De la mano de un lenguaje disfémico y procaz, propio del adrenalínico desencanto de la adolescencia que protagoniza la novela, siempre a la greña con sus frustradas ilusiones, Mathieu se ocupa de poner en evidencia el determinismo y la fatalidad de una generación perdida de jóvenes franceses aún predigitales, que miran a la cara y no a la pantalla y que luchan por huir del escenario de un drama de suburbios, disputas raciales, ideales en declive, delincuencia y desazón para cuya escenografía se recurre a los oxidados altos hornos en los que trabajaron sus padres ahora alcoholizados o en paro. Un valle relegado por la desindustrialización y una sociedad espectral como una vieja nave industrial abandonada. Cuatro calurosos veranos relatados en cuatro crudos capítulos: el de 1992 titulado ‘Smell Like Teen Spirit’, como el tema de Nirvana; el de 1994, ‘You Could Be Mine’, como la canción de Guns N’Roses; el de 1996 que lleva por título la canción de Supreme NTM ‘La Fièvre’, y el de 1998, que arroja cierta esperanza porque adopta la canción de Gloria Gaynor ‘I Will Survive’. Anthony: su madre depresiva, su padre atormentado, su amor no correspondido, su condición de émulo de aquel Antoine de Los 400 golpes, de François Truffaut. Hacine: marcado por pertenecer a la marginalidad suburbial de un gueto para marroquíes, traficante de drogas, buscavidas y haragán. Steph: díscola princesa de familia más acomodada, flirtea con Anthony y se venga de Simón, su príncipe azul de poca monta. Ocho años transcurren entre la adolescencia y la juventud de los personajes de una novela que acaba con Francia ganando el Mundial 98 y con sus jóvenes perdiendo la conquista de su futuro. Ocho años relatados de forma fragmentaria y a pie de calle, abusando de las elipsis que espolean la imaginación de un lector que se acuerda en ocasiones del bueno de Holden Caulfield y su cáustico desparpajo, de algunas páginas de El lamento de Portnoy, de ecos de Al final de la escapada, de la adolescencia como un terrain vague en el que practicar todos los instintos y sus respectivas represiones, de ese realismo sucio que es capaz de convertir los drásticos diálogos del relato en su propia banda sonora.
Sexo, una moto objeto de disputa, un lago en el que ahogar las penas, perros callejeros medio arrepentidos de lo que aún no saben que harán, un Fiat Panda, Whitney Houston y Top Gun junto a infinitos sueños de muchas noches de verano en las que va moldeándose una novela de aprendizaje que, entre el recuerdo del neorrealismo italiano y la impronta del cine de la nouvelle vague, avanza con un lenguaje plástico revestido de oralidad y de coloquialismos que la traductora ha sabido verter al castellano con una envidiable naturalidad.
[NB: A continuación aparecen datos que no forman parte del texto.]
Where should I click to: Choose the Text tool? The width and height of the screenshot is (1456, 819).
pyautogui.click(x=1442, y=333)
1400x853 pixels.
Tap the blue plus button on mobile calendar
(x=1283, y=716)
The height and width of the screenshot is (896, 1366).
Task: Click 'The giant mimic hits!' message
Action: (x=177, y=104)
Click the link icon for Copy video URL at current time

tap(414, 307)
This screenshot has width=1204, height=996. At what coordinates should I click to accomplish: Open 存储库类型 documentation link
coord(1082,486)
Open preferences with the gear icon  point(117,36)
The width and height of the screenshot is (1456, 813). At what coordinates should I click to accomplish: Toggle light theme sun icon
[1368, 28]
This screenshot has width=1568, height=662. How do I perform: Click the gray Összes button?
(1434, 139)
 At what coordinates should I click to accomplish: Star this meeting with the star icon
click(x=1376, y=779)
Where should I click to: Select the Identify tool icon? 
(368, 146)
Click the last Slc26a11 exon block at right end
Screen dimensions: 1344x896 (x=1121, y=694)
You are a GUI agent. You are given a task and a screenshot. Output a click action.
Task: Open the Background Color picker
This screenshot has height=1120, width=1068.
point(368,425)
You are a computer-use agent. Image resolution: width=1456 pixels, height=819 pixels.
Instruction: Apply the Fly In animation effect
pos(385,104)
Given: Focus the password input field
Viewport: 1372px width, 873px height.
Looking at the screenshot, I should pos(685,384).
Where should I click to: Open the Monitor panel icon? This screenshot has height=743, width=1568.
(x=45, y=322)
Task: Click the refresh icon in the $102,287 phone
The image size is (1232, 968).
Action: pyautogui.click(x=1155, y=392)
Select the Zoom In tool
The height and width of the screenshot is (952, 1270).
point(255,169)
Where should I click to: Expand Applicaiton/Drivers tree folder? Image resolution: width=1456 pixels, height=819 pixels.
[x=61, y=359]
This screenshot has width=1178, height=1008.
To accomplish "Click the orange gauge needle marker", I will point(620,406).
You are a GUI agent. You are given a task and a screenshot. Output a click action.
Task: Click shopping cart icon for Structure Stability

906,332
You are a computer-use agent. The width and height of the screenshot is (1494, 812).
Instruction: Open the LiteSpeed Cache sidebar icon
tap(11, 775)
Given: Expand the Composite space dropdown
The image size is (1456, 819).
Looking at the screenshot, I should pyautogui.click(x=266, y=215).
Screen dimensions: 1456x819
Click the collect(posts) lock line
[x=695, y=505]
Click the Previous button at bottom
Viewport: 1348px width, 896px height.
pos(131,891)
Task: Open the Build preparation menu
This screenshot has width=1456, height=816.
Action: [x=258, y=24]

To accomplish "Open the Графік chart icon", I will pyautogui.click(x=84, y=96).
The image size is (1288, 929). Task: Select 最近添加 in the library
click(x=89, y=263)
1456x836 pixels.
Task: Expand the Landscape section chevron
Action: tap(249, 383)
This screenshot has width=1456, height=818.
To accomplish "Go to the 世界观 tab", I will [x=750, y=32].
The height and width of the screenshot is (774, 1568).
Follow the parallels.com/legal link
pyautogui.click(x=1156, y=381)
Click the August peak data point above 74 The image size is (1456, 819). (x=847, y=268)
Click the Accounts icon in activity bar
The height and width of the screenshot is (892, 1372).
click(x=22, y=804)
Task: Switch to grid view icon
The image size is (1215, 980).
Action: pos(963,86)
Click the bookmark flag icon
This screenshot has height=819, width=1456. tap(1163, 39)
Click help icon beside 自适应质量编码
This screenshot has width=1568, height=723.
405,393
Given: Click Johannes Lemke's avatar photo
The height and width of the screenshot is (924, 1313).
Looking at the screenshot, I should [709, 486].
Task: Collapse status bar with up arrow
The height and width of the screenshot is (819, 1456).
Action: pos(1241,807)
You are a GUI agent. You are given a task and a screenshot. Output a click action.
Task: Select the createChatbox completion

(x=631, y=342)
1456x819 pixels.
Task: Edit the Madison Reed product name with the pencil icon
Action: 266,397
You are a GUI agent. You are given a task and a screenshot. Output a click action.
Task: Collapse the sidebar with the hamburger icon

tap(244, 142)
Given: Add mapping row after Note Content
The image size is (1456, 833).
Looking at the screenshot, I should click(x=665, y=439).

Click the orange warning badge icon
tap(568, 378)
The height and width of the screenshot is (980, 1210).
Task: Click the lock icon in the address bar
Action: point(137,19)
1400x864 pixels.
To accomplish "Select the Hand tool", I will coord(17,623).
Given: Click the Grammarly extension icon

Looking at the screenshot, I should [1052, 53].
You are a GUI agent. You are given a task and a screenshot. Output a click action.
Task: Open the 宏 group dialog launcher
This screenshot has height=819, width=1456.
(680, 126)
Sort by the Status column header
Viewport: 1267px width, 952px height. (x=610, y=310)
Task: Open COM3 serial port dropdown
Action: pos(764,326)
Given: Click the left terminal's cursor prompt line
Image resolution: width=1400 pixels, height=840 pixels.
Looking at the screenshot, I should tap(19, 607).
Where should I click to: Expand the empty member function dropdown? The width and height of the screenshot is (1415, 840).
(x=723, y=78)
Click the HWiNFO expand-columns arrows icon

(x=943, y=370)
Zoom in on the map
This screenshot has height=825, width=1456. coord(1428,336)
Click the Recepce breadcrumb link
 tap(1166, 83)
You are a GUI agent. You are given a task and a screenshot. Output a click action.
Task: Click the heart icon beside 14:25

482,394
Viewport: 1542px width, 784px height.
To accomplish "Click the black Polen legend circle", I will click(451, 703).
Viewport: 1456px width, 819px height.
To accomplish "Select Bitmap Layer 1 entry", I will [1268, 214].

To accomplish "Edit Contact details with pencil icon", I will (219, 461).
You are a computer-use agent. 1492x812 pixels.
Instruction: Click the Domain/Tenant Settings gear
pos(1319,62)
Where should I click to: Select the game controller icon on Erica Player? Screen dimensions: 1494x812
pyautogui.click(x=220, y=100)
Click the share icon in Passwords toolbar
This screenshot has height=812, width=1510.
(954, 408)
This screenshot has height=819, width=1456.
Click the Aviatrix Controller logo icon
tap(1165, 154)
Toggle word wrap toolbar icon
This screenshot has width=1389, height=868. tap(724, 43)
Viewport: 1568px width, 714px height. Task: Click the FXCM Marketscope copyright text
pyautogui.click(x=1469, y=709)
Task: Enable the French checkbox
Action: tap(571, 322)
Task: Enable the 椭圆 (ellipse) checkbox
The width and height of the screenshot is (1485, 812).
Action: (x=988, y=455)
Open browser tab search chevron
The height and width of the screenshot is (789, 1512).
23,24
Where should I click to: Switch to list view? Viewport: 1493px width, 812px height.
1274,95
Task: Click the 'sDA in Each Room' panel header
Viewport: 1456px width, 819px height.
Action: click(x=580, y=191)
Brillante pero excesiva, la novela tiene un aire balzaquiano en su afán de querer consignarlo todo, de describir por fuera el ambiente de una Francia obrera y de provincias hasta su detalle más minúsculo y por dentro la personalidad de sus criaturas hasta su más recóndito atributo. Cien páginas menos no hubiesen disminuido ni un ápice el talento con el que Mathieu refleja una sociedad delicuescente que trata de ganarse la Sensación de vivir que sus jóvenes ven en la televisión cuando no están pensando en cuerpos o escuchando en walkmans.
Encomiamos este fresco social en el que Mathieu reproduce los veranos al sol de los que representan la nación pero no interesan al Estado, estos apuntes sobre la periferia del Estado del bienestar, sobre los miserables que no saben quién es Victor Hugo, sobre el lado oscuro de la grandeur de la France.
Autor: Nicolas Mathieu.
Editorial: Alianza (2019).
Formato: tapa blanda y versión Kindle (457 páginas).